An ets2-specific transcriptional program in tumor-associated macrophages promotes tumor metastasis

David A. Taffany (Department of Molecular and Cellular Biochemistry, Comprehensive Cancer Center, The Ohio State University), Tahera Zabuawala, Sudarshana M. Sharma, Anand Merchant (Department of Molecular and Cellular Biochemistry, Comprehensive Cancer Center, The Ohio State University), Thomas J. Rosol (Department of Veterinary Biosciences, Comprehensive Cancer Center, The Ohio State University), Gustavo Leone (Department of Molecular Genetics, Department of Molecular Virology, Immunology, and Medical Genetics, Comprehensive Cancer Center, The Ohio State University), Kun Huang (Department of Biomedical Informatics, Comprehensive Cancer Center, The Ohio State University), Michael C. Ostrowski (Department of Molecular and Cellular Biochemistry, Department of Molecular Genetics, Comprehensive Cancer Center, The Ohio State University)

Abstract:
Tumor associated macrophages (TAMs) have been implicated in breast cancer progression and metastasis, but relatively little is known about the genes and pathways that are involved.

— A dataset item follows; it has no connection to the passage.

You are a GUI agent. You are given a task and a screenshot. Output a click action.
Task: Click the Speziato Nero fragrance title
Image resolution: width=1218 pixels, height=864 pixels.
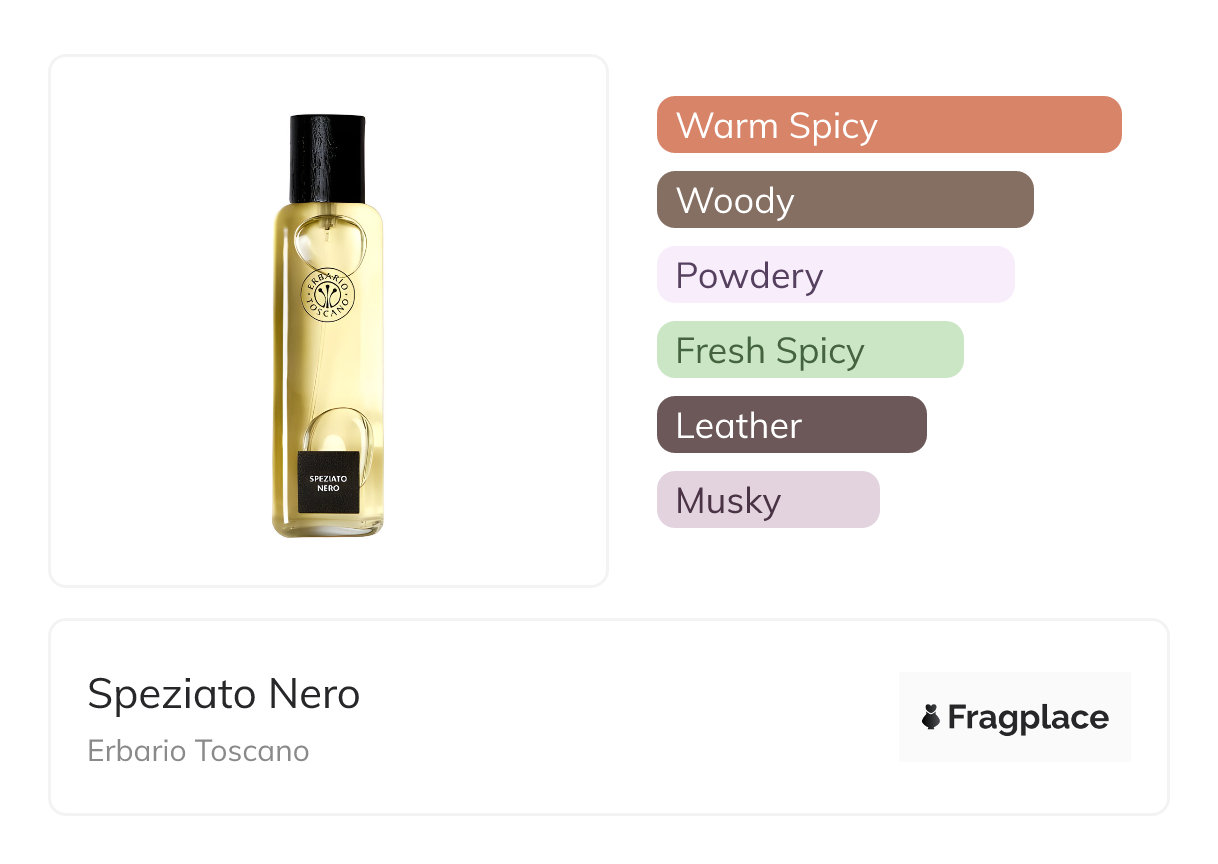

Ets2, a member of the ETS-family of transcription factors, is a direct target of CSF-1 signaling pathways involved in regulating macrophage functions during inflammation. Using a cre/loxP approach, we provide genetic evidence that Ets2 in TAMs specifically promotes mammary tumor metastasis. Loss of Ets2 in TAMs decreased the frequency and size of lung metastases without significantly impacting primary mammary tumor burden in three distinct metastasis models. Expression profiling of isolated tumor macrophages and chromatin immunoprecipitation assays established that Ets2 represses a set of anti-angiogenic genes. Consistent with these results, loss of Ets2 in TAMs led to both decreased angiogenesis and growth of tumor metastases. Comparison of this mouse Ets2-specific TAM expression profile with human breast cancer profiles revealed a human gene expression signature that could predict overall survival of estrogen receptor negative patients. In summary, we have identified a critical factor, Ets2, in TAMs that represses a transcriptional program to promote the growth of mammary tumor metastases in the lung.

Keywords: cancer, metastasis, ets2